Ainda que a expansão do consumo de energia em 2009 supere a de 2008, o crescimento será menor do que o projetado originalmente. Pita de Abreu lembra que, antes da crise, a EPE trabalhava com uma expansão da demanda no próximo do ano em torno de 5,9%, que foi revisado inicialmente para 5,2% com os primeiros sinais de retração da economia - a estimativa mais recente da autarquia é de 4,6%.

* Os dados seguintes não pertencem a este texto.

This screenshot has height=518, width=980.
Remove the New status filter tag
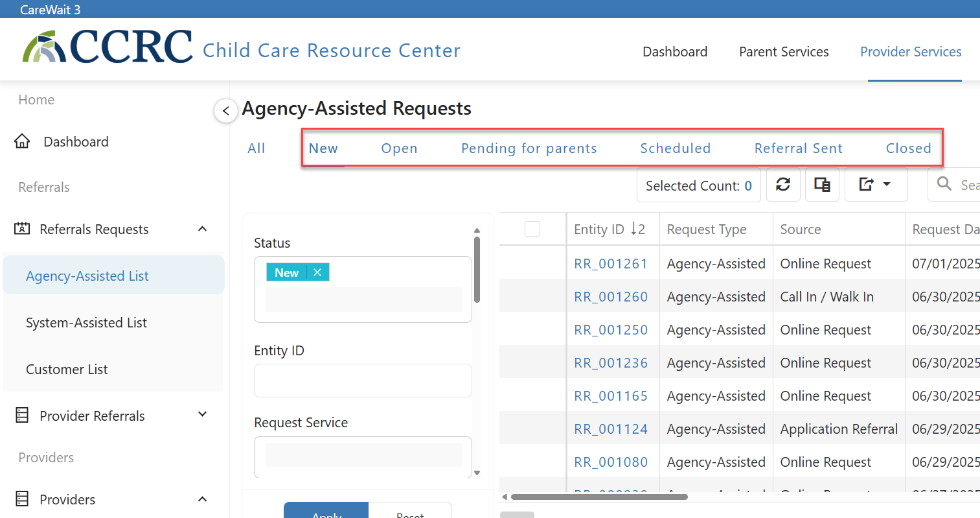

"O primeiro alívio que a sobra de energia traz é a redução das penalidades pela falta de lastro físico para cobrir os contratos", avalia o presidente da Associação Brasileira de Grandes Consumidores Industriais de Energia e de Consumidores Livres (Abrace), Ricardo Lima. Antes da crise, cerca 1 mil MW médios era adquirida no mercado de curto prazo, sujeito às oscilações do PLD. "Com a retração da economia, essa exposição pode desaparecer ou cair para um volume muito pequeno", explica Parodi, da Comerc.
A falta de comprador para a energia no ano que vem provocou a queda do preço da eletricidade no mercado livre, tendo em vista que o cenário projetado por geradoras e comercializadoras para 2009 não se concretizará. "Os preços reagiram rapidamente, e a energia é negociada hoje entre R$ 120/MWh a R$ 130/MWh", diz Parodi.
Simulações da CPFL Energia indicavam que, para 2009, o mercado cativo estava mais vantajoso do que o livre antes da crise. De acordo com a projeção da companhia, o preço da energia no ambiente de contratação livre (ACL), em torno de R$ 162/MWh, estava 20% mais caro que na distribuição. Uma reversão da situação anterior, já que em alguns momentos os clientes livres chegaram a obter descontos de 55%.
"Se os preços continuassem nos patamares anteriores, o risco era de um movimento de retorno das indústrias para as distribuidoras", complementa Parodi.